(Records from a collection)

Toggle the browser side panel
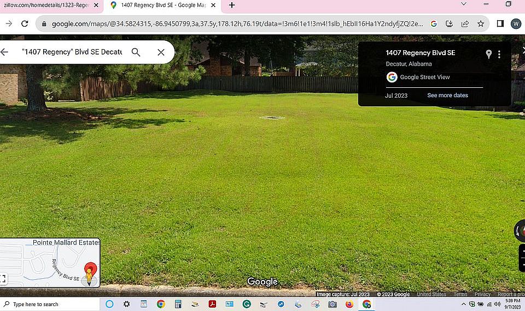This screenshot has height=311, width=525. (x=500, y=24)
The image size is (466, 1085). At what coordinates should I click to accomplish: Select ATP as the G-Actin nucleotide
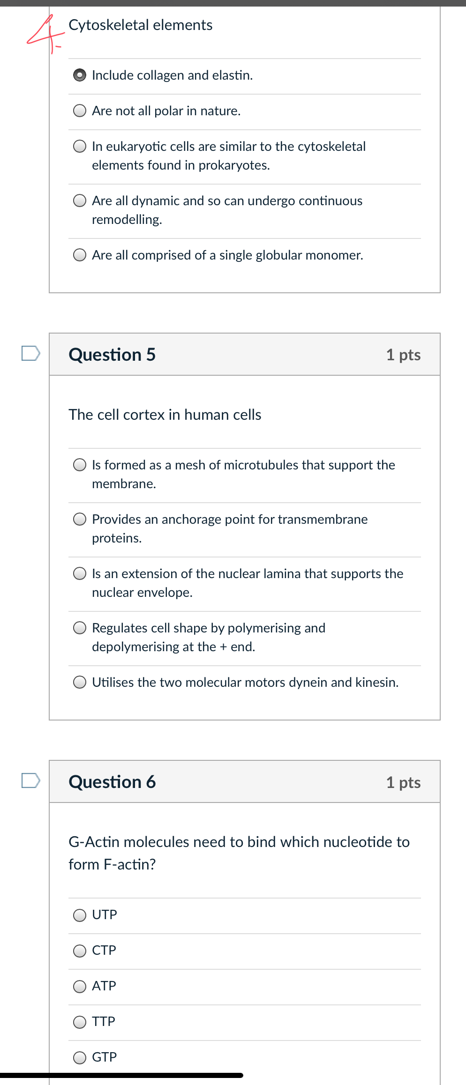click(x=80, y=986)
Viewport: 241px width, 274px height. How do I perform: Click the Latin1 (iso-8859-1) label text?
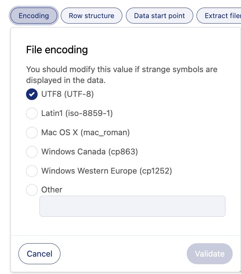tap(77, 113)
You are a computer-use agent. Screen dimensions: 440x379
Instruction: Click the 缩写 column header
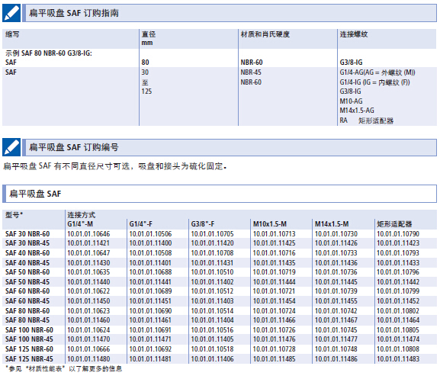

Your goal | Once the line containing "The image size" has been found, write out exactly that line and each one after it through the end of the data, leaving out every picture.

Result for this task |
The image size is (466, 1085). At what coordinates should I click to accomplish: Select ATP as the G-Actin nucleotide
click(x=80, y=986)
Viewport: 241px width, 274px height. How do I perform: Click the Latin1 (iso-8859-1) label text?
tap(77, 113)
You are a computer-use agent. Screen dimensions: 440x379
Instruction: Click the 缩写 column header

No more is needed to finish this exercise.